--- PASSAGE PROVIDED ---
There’s also existing research calls in the marketplace where those research projects could be applied to this funding call. For example, we have something in Western Canada called the Agriculture Funding Consortium, and the majority of the crop groups in Western Canada are members of the Ag Funding Consortium. There may be projects that have been under consideration through that research call that would apply to this one.
ASG: How does the long-term funding of RDAR work? Because when we’re talking about research work, a lot of the time we’re looking at projects that will take 10 years.
TS: Well, the notion of this being a 10-year, funding agreement was really based on what you just said — which is that most research projects have a minimum of three, more normally a five and sometimes a 10-year funding horizon. So, we wanted that certainty in terms of the flow of funds from the government of Alberta. Of course, anything can happen over time. But there will be an annual allocation that will be provided to RDAR and the agreement that is in place that provides for those amounts. We wanted that certainty built into the agreement.
There is a five-year mandatory review. So, after five years, the parties will look at how things are working. And I think that’s reasonable because of the fact that governments change and government’s priorities change. But unwinding a 10-year agreement would be a big undertaking.
ASG: How does RDAR compare to how ag research is handled in other provinces?
TS: Well, this is a unique model to Canada. I think it’s a test case, because the government has taken a large amount of money and trusted a third-party producer led entity to administer it. I guess the difference is that in most other provinces, they have a base budget for their agriculture ministries, most of them don’t have the same level of internal research capacity that Alberta Agriculture had. I think maybe a difference is that in recent weeks, Alberta Agriculture has experienced some downsizing, and much of that is research capacity that was internal. And a number of those scientists have transitioned over to the universities and colleges, but certainly not all of them.
But I think the main difference between Alberta and other provinces is that it has traditionally done more internal research than any other province in Canada. And now, it’s moving towards more of a model that is in line with other provinces, for better or for worse.
ASG: What are the future plans for RDAR over the next 10 years?
TS: Our business plan has just been developed and really covers the initial years of operation. So, to say that we have a 10-year plan is would not be accurate at this stage. We’re trying to cover the start-up phase and really the first few years of operation. It will be up to the permanent Board of Directors, and the permanent management team, including the permanent CEO, to develop a longer-term strategy for the organization.

--- TASK DETAILS ---
Please rewrite the RDAR interview between "There is a five-year" and "in other provinces?", inclusive, with "mandatory" changed to "compulsory". The lines that come next are separate from the RDAR interview.

--- PROVIDED DATA ---
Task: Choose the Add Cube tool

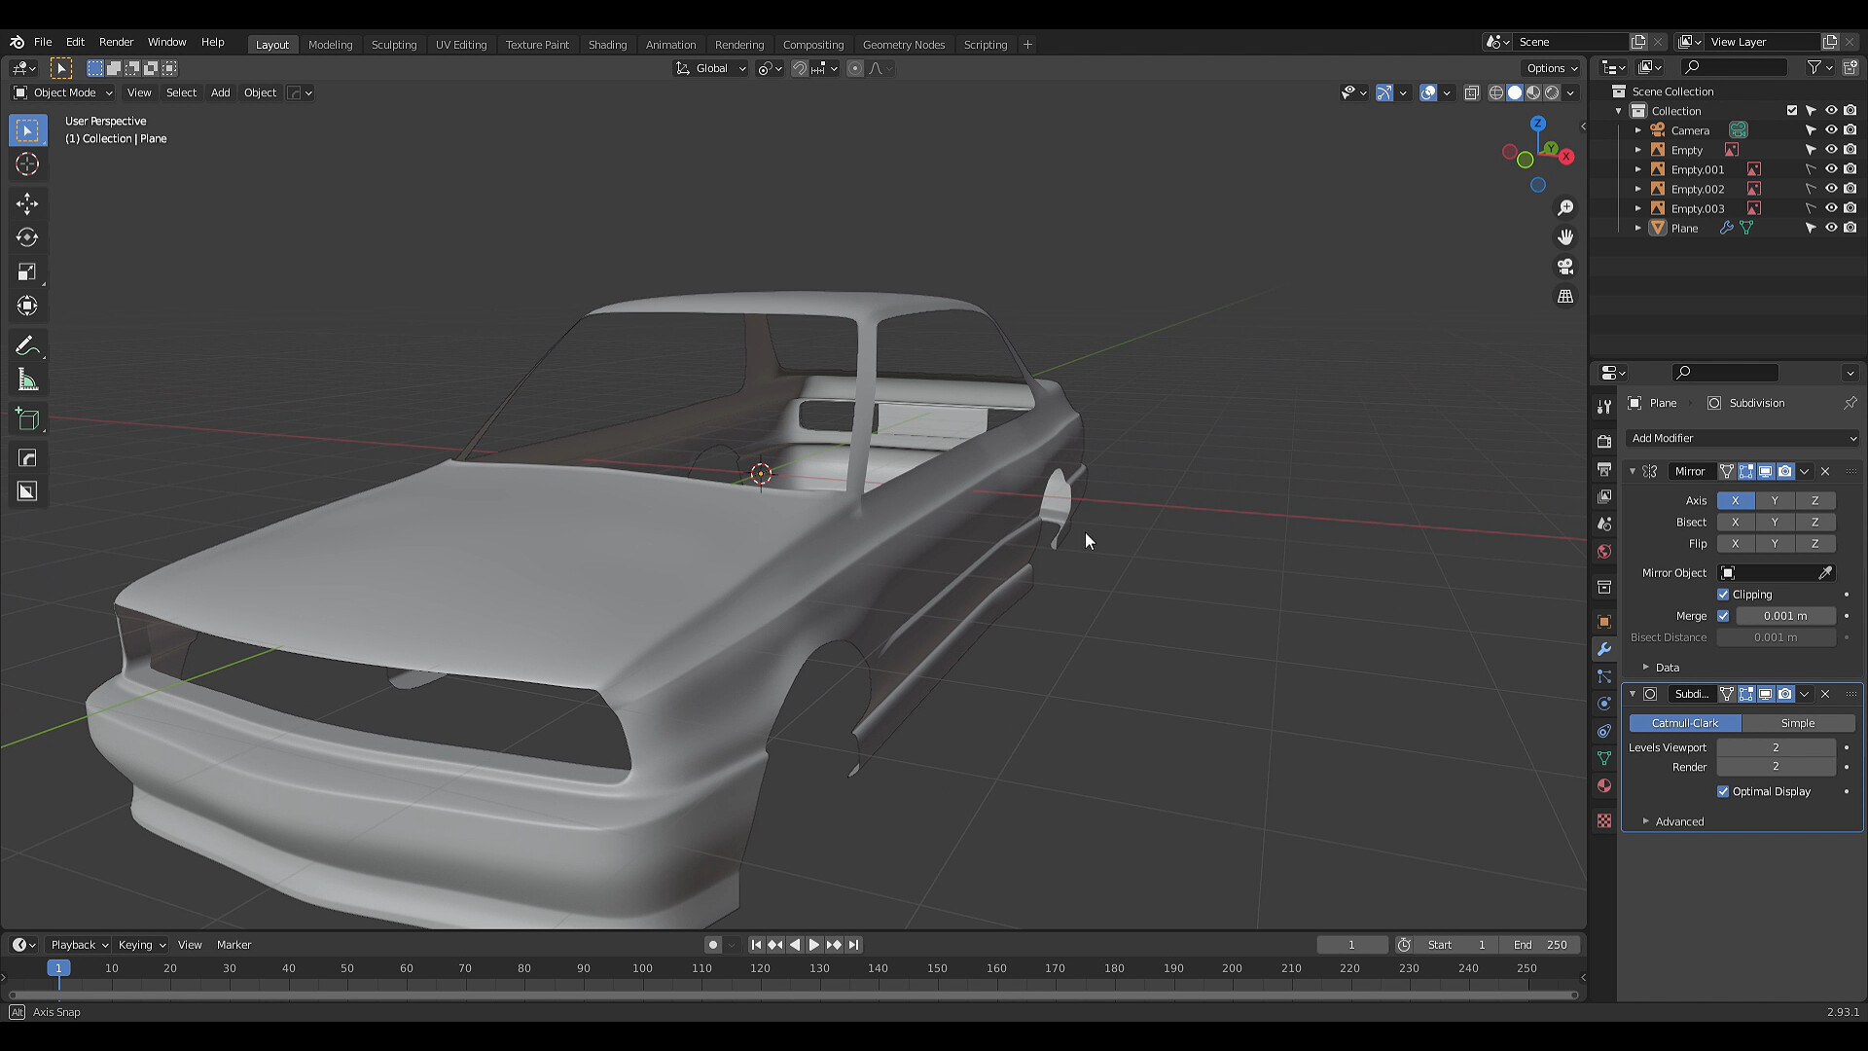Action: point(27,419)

--- TASK RESPONSE ---
There is a five-year compulsory review. So, after five years, the parties will look at how things are working. And I think that’s reasonable because of the fact that governments change and government’s priorities change. But unwinding a 10-year agreement would be a big undertaking.
ASG: How does RDAR compare to how ag research is handled in other provinces?